═══ LINHAS DISPONÍVEIS ═══
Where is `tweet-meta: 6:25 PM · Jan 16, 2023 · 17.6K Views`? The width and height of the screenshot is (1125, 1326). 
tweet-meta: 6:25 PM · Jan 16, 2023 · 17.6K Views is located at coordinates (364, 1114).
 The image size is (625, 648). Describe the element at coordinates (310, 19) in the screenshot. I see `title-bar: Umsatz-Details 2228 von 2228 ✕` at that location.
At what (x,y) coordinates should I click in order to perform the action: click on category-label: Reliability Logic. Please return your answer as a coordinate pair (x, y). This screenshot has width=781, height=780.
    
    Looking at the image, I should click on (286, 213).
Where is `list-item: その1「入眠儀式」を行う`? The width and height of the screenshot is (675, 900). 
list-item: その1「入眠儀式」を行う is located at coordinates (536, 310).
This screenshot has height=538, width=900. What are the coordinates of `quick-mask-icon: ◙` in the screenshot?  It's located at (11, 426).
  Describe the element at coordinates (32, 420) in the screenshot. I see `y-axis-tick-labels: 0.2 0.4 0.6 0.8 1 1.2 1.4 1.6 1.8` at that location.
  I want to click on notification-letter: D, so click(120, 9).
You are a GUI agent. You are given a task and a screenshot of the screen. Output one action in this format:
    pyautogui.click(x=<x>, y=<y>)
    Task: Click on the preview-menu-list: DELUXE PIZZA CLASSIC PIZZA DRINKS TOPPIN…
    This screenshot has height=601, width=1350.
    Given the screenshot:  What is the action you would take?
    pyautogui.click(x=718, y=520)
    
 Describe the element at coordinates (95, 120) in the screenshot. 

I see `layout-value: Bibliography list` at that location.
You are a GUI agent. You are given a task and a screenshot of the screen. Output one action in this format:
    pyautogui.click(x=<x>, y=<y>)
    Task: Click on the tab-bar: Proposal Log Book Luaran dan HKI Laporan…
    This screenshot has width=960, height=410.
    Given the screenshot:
═══
:: ENUNCIADO ::
Por favor, devolva todas as linhas acima sem mudar nada, da primeira à última.

:: RESPOSTA ::
Where is `tweet-meta: 6:25 PM · Jan 16, 2023 · 17.6K Views`? The width and height of the screenshot is (1125, 1326). 
tweet-meta: 6:25 PM · Jan 16, 2023 · 17.6K Views is located at coordinates (364, 1114).
 The image size is (625, 648). Describe the element at coordinates (310, 19) in the screenshot. I see `title-bar: Umsatz-Details 2228 von 2228 ✕` at that location.
At what (x,y) coordinates should I click in order to perform the action: click on category-label: Reliability Logic. Please return your answer as a coordinate pair (x, y). This screenshot has width=781, height=780.
    
    Looking at the image, I should click on (286, 213).
Where is `list-item: その1「入眠儀式」を行う`? The width and height of the screenshot is (675, 900). 
list-item: その1「入眠儀式」を行う is located at coordinates (536, 310).
This screenshot has height=538, width=900. What are the coordinates of `quick-mask-icon: ◙` in the screenshot?  It's located at (11, 426).
  Describe the element at coordinates (32, 420) in the screenshot. I see `y-axis-tick-labels: 0.2 0.4 0.6 0.8 1 1.2 1.4 1.6 1.8` at that location.
  I want to click on notification-letter: D, so click(120, 9).
You are a GUI agent. You are given a task and a screenshot of the screen. Output one action in this format:
    pyautogui.click(x=<x>, y=<y>)
    Task: Click on the preview-menu-list: DELUXE PIZZA CLASSIC PIZZA DRINKS TOPPIN…
    This screenshot has height=601, width=1350.
    Given the screenshot:  What is the action you would take?
    pyautogui.click(x=718, y=520)
    
 Describe the element at coordinates (95, 120) in the screenshot. 

I see `layout-value: Bibliography list` at that location.
You are a GUI agent. You are given a task and a screenshot of the screen. Output one action in this format:
    pyautogui.click(x=<x>, y=<y>)
    Task: Click on the tab-bar: Proposal Log Book Luaran dan HKI Laporan…
    This screenshot has width=960, height=410.
    Given the screenshot:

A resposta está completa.